Brass tongues would vibrate,
But all their music
Spoke nought like thine.”

In the little cemetery of the monastery of the Christian Brothers, near by, rest the remains of Gerald Griffin, the novelist and poet, author of “The Colleen Bawn.”

The history of Cork is too vast to chronicle here, but its interest lies rather with the more or less fragmentary recollections, which all of us have, of the traditions and legends of its environment.

In the ninth century Cork was frequently plundered by the Danes, who, in 1020, founded, for purposes of trade, the nucleus of the present city. At the time of the English invasion it was the capital of Desmond, King of Munster, who did homage to Henry II., and resigned the city to him. For receiving Perkin Warbeck, the pretender to the throne of England, with royal honours in 1493, the Mayor of Cork was hanged, and the city lost its charter, which was, however, restored in 1609.

During the civil war, Cork held out for King Charles, but its garrison was ultimately surprised and taken.

When, in 1685, the bigoted and cruel Louis XIV. revoked the Edict of Nantes, Cork, though a Catholic community, opened her friendly arms to welcome the fugitive sons of France, and threw around them the mantle of her protection.

The name of St. Finbarr, the first Bishop of Cork, is so commonly referred to in connection with Southern Ireland that it is perhaps allowable to extract and reprint here, from Butler’s “Lives of the Saints,” the leading events of his life:

“Called by some St. Barrus, or Barrœus, he was a native of Connaught, and instituted a monastery at Lough Eirc, which lake, said the antiquarian Harris, was the hollowed basin in which the greater part of the city of Cork now sits. From this monastery and its immediate surroundings grew up the present city of Cork. St. Finbarr’s disciple, St. Colman, founded the see of Cloyne, of which he became first bishop. St. Nessan succeeded St. Finbarr at the monastery and built the town of Cork. (This saint, too, is honoured, locally, on the 17th of March and 1st of December.)

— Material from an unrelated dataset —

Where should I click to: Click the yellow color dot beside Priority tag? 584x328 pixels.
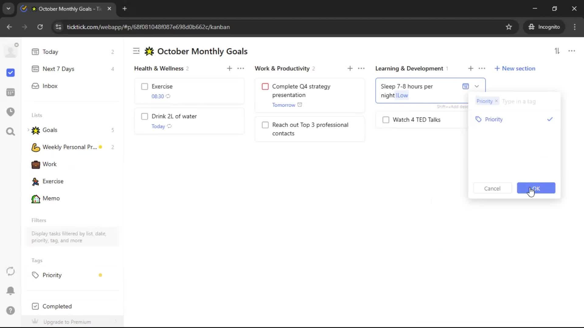100,275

“The name under which St. Finbarr was baptized was Locahan, the surname Finbarr, or Barr the White, was given to him afterward. He was Bishop of Cork seventeen years, and died at Cloyne, fifteen miles distant. His body was buried in his own cathedral at Cork, which bears his name, and his reliques, some years after, were put in a silver shrine and preserved in the same edifice.”